Opening the bonnet, we can see a section of the electric power unit. It’s an AC permanent-magnet synchronous motor that produces 107bhp. At the back, we have an identical motor that provides drive to the rear wheels. This gives the Solterra a combined maximum power of 215bhp and 337Nm of torque. With a zero to 62mph of 6.9 seconds and a top speed of 100mph, the Solterra should be fun. Off-road looks promising too; the Solterra’s permanent AWD uses the X-mode system.
Room for kit
The boot is of a reasonable size, although tall dogs may struggle. There’s plenty of room for kit or shopping, easily taking six bags of wheat and room for a cocker. The gun slip squeezes in at an angle, but my rifle sticks are definitely a back seat job. With the seats down, the space doubles but it would be nice if the load area was flat. (Read more about transporting guns in cars.)
It’s plush inside. The practicalities of light-coloured carpet seats are up for debate, but they’re comfortable and heated. The sleek black dash with a central 12.3in touchscreen looks high-end and has all the latest gadgets, entertainment, connectivity, driver safety aids and all the usual acronyms. There is optional wireless mobile charging, a 360-degree panoramic view monitor and a driver-monitoring camera to keep an eye on you on long journeys as well.
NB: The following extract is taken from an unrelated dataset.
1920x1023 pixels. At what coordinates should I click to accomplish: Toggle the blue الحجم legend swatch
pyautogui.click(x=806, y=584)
Reversing out of my driveway, the Solterra handles the craters well, with only a mild bit of rocking from the suspension. Pulling out on to the back road with a heavy right foot, the electric motors launch us down the lane. It handles the ripples in the road well, and the handling feels positive through the twisty bits. It’s a comfortable ride, but it would be a good idea to increase the stiffness of the suspension.
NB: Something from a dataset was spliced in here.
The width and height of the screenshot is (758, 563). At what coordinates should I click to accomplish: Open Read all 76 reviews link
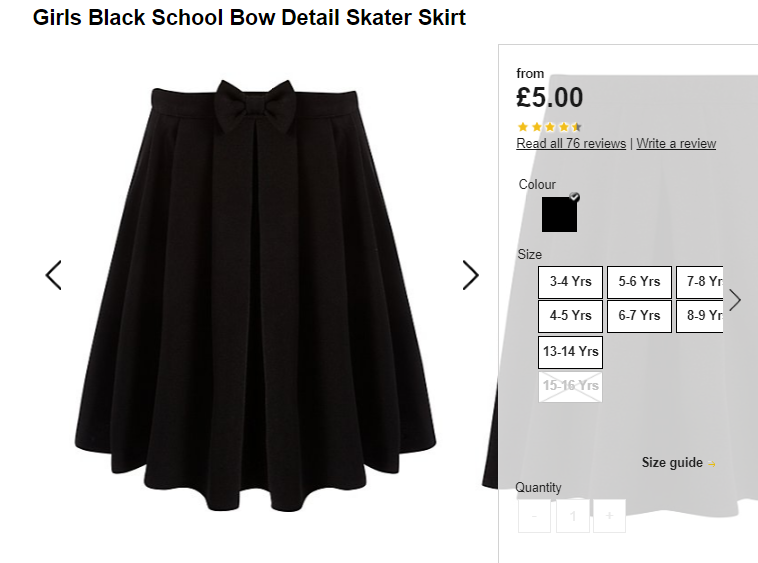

The drive is smooth and constant in eco and normal mode, but power mode livens things up. X-mode has three settings: snow/mud, deep snow/mud (up to 13mph) and grip control for off-piste (up to 6mph).
Heading into the wood there is a lot of tyre spinning, but after a pause the AWD system kicks in. Straddling the ruts through the wood, the all-wheel drive performs well. An addition of raisable suspension to the X-mode settings would be good, but the 177mm has done well.
The Solterra is nimble through the avenue up to the wet wood and handles the potholes with ease, with a bit of bouncing. Traction along the woodland track is good, the X-mode keeping us on the straight and narrow. I like the stealthiness of the electric motor, and it’s not been bad on eco safari around Edwardshire.
The Solterra is a versatile SUV that performs well on and off-road. It’s comfortable, with an understated high-end feel. It could do with a bit more ground clearance and maybe a tweak to the suspension, but overall it’s pretty impressive off-road. Regarding buying one, I would recommend getting the fast charging plumbed in for optimal use. The three-pin AC charging is a bit long-winded and frustrating. It claims 91/2 hours for a full charge, but I was getting around 80 miles of charge in eight hours, and it seemed like I was having to plug it in all the time while parked up. I’m sure a fast charge would improve the situation.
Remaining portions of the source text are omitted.